Copper(ii)-based metal–organic framework delivery of calcium ascorbate for enhanced chemodynamic therapy via H2O2 self-supply and glutathione depletion

Abstract

Chemodynamic therapy (CDT) is a promising cancer treatment strategy. However, mild acidic pH, insufficient H₂O₂ content, and overexpressed glutathione (GSH) in the tumor microenvironment (TME) severely impair CDT efficiency.

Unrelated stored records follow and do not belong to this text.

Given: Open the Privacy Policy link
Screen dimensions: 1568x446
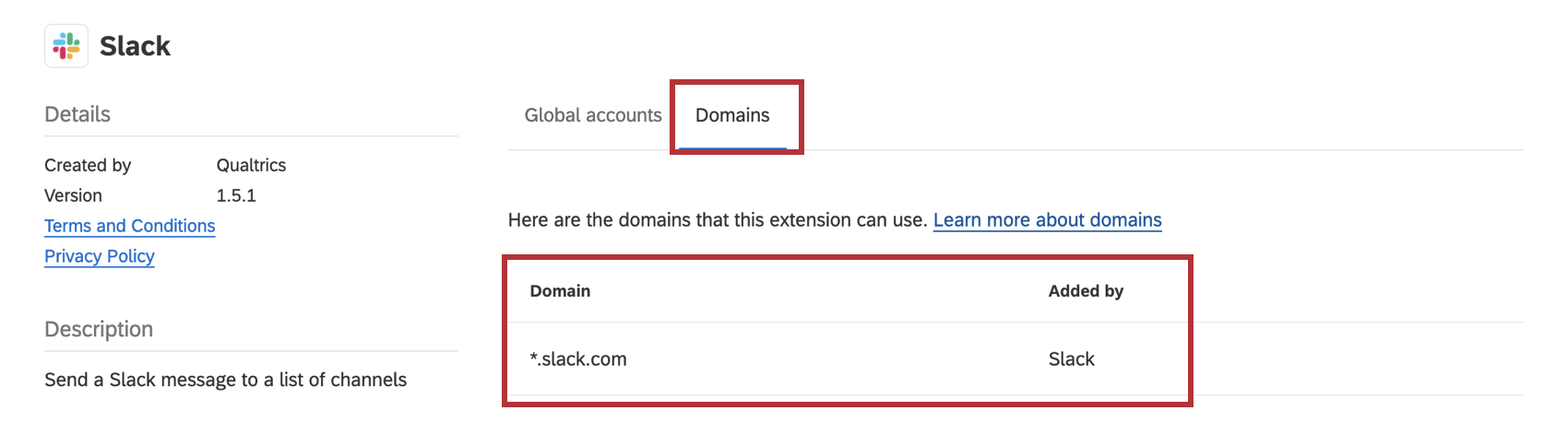Looking at the screenshot, I should click(x=100, y=256).
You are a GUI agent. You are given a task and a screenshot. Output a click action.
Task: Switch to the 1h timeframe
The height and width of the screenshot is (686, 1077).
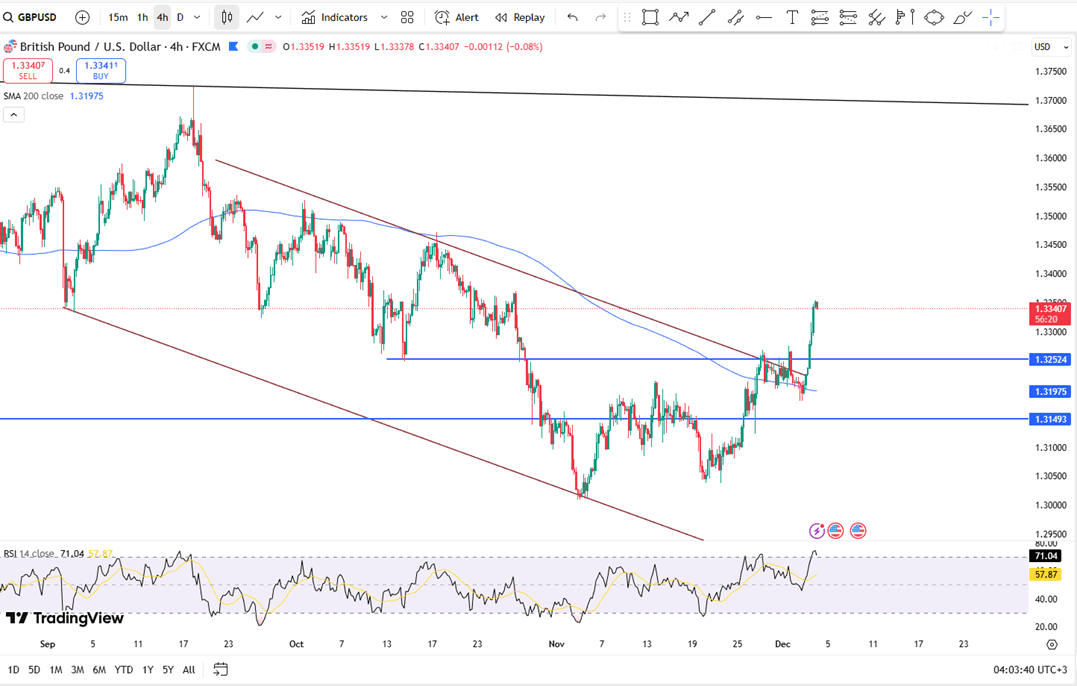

In this study, a novel therapeutic nanosystem (Cu/ZIF-8/Vc-Ca/HA) was constructed for H₂O₂ self-supply and GSH depletion co-enhanced CDT. Typically, calcium ascorbate (Vc-Ca) loaded on the surface of Cu²⁺-doped ZIF-8 (Cu/ZIF-8) was designed as an original source for H₂O₂ generation, and a hyaluronic acid (HA) shell was subsequently coated to act as a tumor-targeted “guide” and protective layer. Along with the HA shell disintegrated in the TME, exposed Cu/ZIF-8/Vc-Ca dissociated in the tumor acidic microenvironment, thus triggering the release of Vc-Ca and Cu²⁺. Vc-Ca selectively produced H₂O₂ in tumor cells, which provided abundant H₂O₂ for boosting Fenton-like reactions. Meanwhile, the released Cu²⁺ could get converted into Cu⁺ by consuming excess intracellular GSH, which could reduce the tumor antioxidant capability of the nanosystem. Moreover, byproduct Cu⁺ reacted with abundant H₂O₂ by a highly efficient Fenton-like reaction to generate toxic ˙OH. Biological assays indicated that the Cu/ZIF-8/HA@Vc-Ca nanosystem showed significant anticancer activity by enhancing the CDT process. This study may provide a new strategy for improving the effectiveness of CDT.